• **AVAILABLE RECORDS**:

• • • • • • •

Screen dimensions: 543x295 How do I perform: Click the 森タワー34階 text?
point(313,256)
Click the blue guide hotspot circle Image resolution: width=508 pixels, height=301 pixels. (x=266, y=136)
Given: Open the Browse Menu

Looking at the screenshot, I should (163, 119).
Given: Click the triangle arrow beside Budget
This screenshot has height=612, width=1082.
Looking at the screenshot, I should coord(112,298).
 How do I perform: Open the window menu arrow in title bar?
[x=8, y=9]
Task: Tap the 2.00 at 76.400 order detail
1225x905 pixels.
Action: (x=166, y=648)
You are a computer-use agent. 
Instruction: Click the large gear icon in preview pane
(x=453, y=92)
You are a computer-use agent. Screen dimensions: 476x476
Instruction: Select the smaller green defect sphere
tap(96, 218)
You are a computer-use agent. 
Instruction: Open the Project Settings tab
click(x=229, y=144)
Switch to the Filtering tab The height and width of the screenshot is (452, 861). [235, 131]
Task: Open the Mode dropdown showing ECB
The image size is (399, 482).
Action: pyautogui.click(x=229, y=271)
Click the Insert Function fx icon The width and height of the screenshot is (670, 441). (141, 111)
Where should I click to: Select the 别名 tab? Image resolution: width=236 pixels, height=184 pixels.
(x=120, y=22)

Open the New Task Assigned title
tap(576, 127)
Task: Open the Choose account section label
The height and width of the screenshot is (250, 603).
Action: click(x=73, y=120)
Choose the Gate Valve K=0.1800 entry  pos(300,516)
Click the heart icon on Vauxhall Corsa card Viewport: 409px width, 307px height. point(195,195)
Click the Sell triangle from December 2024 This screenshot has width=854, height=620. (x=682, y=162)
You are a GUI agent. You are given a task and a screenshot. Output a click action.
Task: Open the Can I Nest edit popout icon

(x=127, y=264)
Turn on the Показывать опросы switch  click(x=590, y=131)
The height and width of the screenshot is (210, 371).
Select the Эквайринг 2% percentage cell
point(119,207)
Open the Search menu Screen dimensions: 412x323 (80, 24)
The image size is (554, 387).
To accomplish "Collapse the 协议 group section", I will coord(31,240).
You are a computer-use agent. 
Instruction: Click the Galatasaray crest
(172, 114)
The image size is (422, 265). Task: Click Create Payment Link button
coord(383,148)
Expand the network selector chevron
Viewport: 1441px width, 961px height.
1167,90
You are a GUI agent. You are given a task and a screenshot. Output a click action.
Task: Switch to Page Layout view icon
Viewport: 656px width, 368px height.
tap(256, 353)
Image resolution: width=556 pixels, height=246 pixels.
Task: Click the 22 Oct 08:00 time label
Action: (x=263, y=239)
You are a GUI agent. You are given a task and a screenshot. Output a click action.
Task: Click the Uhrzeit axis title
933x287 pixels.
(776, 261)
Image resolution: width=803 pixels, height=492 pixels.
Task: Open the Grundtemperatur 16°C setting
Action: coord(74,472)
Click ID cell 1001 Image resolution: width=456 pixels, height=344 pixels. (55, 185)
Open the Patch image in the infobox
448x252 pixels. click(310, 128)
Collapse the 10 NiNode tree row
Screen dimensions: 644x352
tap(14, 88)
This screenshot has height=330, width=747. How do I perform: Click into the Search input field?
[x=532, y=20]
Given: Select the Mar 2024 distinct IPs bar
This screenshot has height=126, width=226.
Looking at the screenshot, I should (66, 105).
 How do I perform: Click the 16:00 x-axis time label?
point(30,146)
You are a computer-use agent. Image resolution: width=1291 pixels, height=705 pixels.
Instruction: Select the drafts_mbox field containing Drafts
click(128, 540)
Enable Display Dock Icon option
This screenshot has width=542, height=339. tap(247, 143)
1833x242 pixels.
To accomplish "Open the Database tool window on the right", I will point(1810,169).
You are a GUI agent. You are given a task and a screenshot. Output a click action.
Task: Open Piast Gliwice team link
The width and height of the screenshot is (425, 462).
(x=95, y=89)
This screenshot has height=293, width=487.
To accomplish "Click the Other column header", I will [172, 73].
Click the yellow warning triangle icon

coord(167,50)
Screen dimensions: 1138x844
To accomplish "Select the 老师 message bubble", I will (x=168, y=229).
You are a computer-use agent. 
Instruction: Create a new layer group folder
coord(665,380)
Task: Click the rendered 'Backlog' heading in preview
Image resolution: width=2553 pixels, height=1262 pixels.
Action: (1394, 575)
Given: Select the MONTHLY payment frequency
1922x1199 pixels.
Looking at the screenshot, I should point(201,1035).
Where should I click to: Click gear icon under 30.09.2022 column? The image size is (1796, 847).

• • • • • • •

• **EXERCISE GOAL**: The records above are to be set down again exactly as written.

• **REPLY TO THE TASK**:
Screen dimensions: 543x295 How do I perform: Click the 森タワー34階 text?
point(313,256)
Click the blue guide hotspot circle Image resolution: width=508 pixels, height=301 pixels. (x=266, y=136)
Given: Open the Browse Menu

Looking at the screenshot, I should (163, 119).
Given: Click the triangle arrow beside Budget
This screenshot has height=612, width=1082.
Looking at the screenshot, I should coord(112,298).
 How do I perform: Open the window menu arrow in title bar?
[x=8, y=9]
Task: Tap the 2.00 at 76.400 order detail
1225x905 pixels.
Action: (x=166, y=648)
You are a computer-use agent. 
Instruction: Click the large gear icon in preview pane
(x=453, y=92)
You are a computer-use agent. Screen dimensions: 476x476
Instruction: Select the smaller green defect sphere
tap(96, 218)
You are a computer-use agent. 
Instruction: Open the Project Settings tab
click(x=229, y=144)
Switch to the Filtering tab The height and width of the screenshot is (452, 861). [235, 131]
Task: Open the Mode dropdown showing ECB
The image size is (399, 482).
Action: pyautogui.click(x=229, y=271)
Click the Insert Function fx icon The width and height of the screenshot is (670, 441). (141, 111)
Where should I click to: Select the 别名 tab? Image resolution: width=236 pixels, height=184 pixels.
(x=120, y=22)

Open the New Task Assigned title
tap(576, 127)
Task: Open the Choose account section label
The height and width of the screenshot is (250, 603).
Action: click(x=73, y=120)
Choose the Gate Valve K=0.1800 entry  pos(300,516)
Click the heart icon on Vauxhall Corsa card Viewport: 409px width, 307px height. point(195,195)
Click the Sell triangle from December 2024 This screenshot has width=854, height=620. (x=682, y=162)
You are a GUI agent. You are given a task and a screenshot. Output a click action.
Task: Open the Can I Nest edit popout icon

(x=127, y=264)
Turn on the Показывать опросы switch  click(x=590, y=131)
The height and width of the screenshot is (210, 371).
Select the Эквайринг 2% percentage cell
point(119,207)
Open the Search menu Screen dimensions: 412x323 (80, 24)
The image size is (554, 387).
To accomplish "Collapse the 协议 group section", I will coord(31,240).
You are a computer-use agent. 
Instruction: Click the Galatasaray crest
(172, 114)
The image size is (422, 265). Task: Click Create Payment Link button
coord(383,148)
Expand the network selector chevron
Viewport: 1441px width, 961px height.
1167,90
You are a GUI agent. You are given a task and a screenshot. Output a click action.
Task: Switch to Page Layout view icon
Viewport: 656px width, 368px height.
tap(256, 353)
Image resolution: width=556 pixels, height=246 pixels.
Task: Click the 22 Oct 08:00 time label
Action: (x=263, y=239)
You are a GUI agent. You are given a task and a screenshot. Output a click action.
Task: Click the Uhrzeit axis title
933x287 pixels.
(776, 261)
Image resolution: width=803 pixels, height=492 pixels.
Task: Open the Grundtemperatur 16°C setting
Action: coord(74,472)
Click ID cell 1001 Image resolution: width=456 pixels, height=344 pixels. (55, 185)
Open the Patch image in the infobox
448x252 pixels. click(310, 128)
Collapse the 10 NiNode tree row
Screen dimensions: 644x352
tap(14, 88)
This screenshot has height=330, width=747. How do I perform: Click into the Search input field?
[x=532, y=20]
Given: Select the Mar 2024 distinct IPs bar
This screenshot has height=126, width=226.
Looking at the screenshot, I should (66, 105).
 How do I perform: Click the 16:00 x-axis time label?
point(30,146)
You are a computer-use agent. Image resolution: width=1291 pixels, height=705 pixels.
Instruction: Select the drafts_mbox field containing Drafts
click(128, 540)
Enable Display Dock Icon option
This screenshot has width=542, height=339. tap(247, 143)
1833x242 pixels.
To accomplish "Open the Database tool window on the right", I will point(1810,169).
You are a GUI agent. You are given a task and a screenshot. Output a click action.
Task: Open Piast Gliwice team link
The width and height of the screenshot is (425, 462).
(x=95, y=89)
This screenshot has height=293, width=487.
To accomplish "Click the Other column header", I will [172, 73].
Click the yellow warning triangle icon

coord(167,50)
Screen dimensions: 1138x844
To accomplish "Select the 老师 message bubble", I will (x=168, y=229).
You are a computer-use agent. 
Instruction: Create a new layer group folder
coord(665,380)
Task: Click the rendered 'Backlog' heading in preview
Image resolution: width=2553 pixels, height=1262 pixels.
Action: (1394, 575)
Given: Select the MONTHLY payment frequency
1922x1199 pixels.
Looking at the screenshot, I should point(201,1035).
Where should I click to: Click gear icon under 30.09.2022 column? The image size is (1796, 847).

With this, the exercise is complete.